Electrospinning is a method centered on electrostatic forces for fabricating continuous nanofibers with a substantial active surface area per mass unit in which the morphology of electro spun nanofiber is influenced by some parameters such as voltage, space electric field distribution, surface charge density, liquid supply rate, solution surface tension, viscosity, conductivity, and humidity. This technique is being applied by designing a Multiplexed Source using VAT photopolymerization which will allow to produce the nanofibers. Several test probes varying geometrically (Hexagonal, Pentagonal, Quadrangular, Triangular and Circular) were designed to analyze the resolution of the EnvisionTEC and to observe if the multiplexed source geometry nozzles should be changed or remain the same. After an Error Data Analysis, it was concluded that the circular geometry was the one to work with because it does not get clogged by the time the experiments were computed thus because it does not have any angle or angles that affects its manufacturing in comparison with the other geometries. In this study the polymer used to produce the nanofibers was polyethylene oxide (PEO) with a molecular wight of 900,000 gr/mol.

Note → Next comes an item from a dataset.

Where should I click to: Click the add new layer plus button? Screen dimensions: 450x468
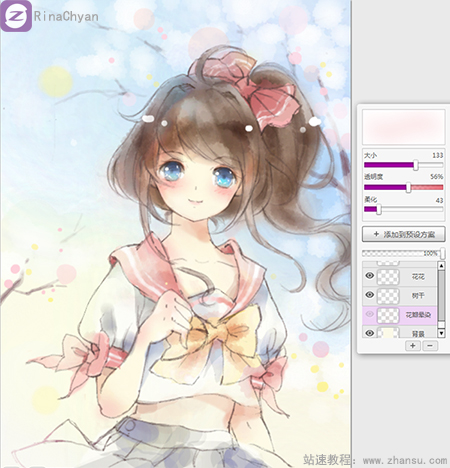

The electrospinning experiments were conducted at flow rates ranging from 0.1 and 1 ml / hr and working distances between 12.5 and 16.5 cm. The voltage remains constant at the value of 20kV. The collected fibers were analyzed using Scanning Electron Microscopy (SEM). Based on the solution and processing conditions, different structures from droplets, and heavily beaded fibers to defect-free mats were obtained. PEO’s concentration was 4% w/v and the volume of Deionized water was 96 ml. The solution was diluted and prepared by using a water bath for 8 hours until the PEO is completely diluted. Based on the solution and processing conditions, different structures from droplets, and heavily beaded fibers to defect-free mats were obtained and measured their diameter (if applicable) by using the image j software and by computing a Data analysis of the average diameter per sample of nanofibers check out which one is the optimal combination of parameters by producing the nanofibers. The final application of this is the manufacture of a multilayer patch for a biomedical application that is the tissue regeneration for second degree burning wounds.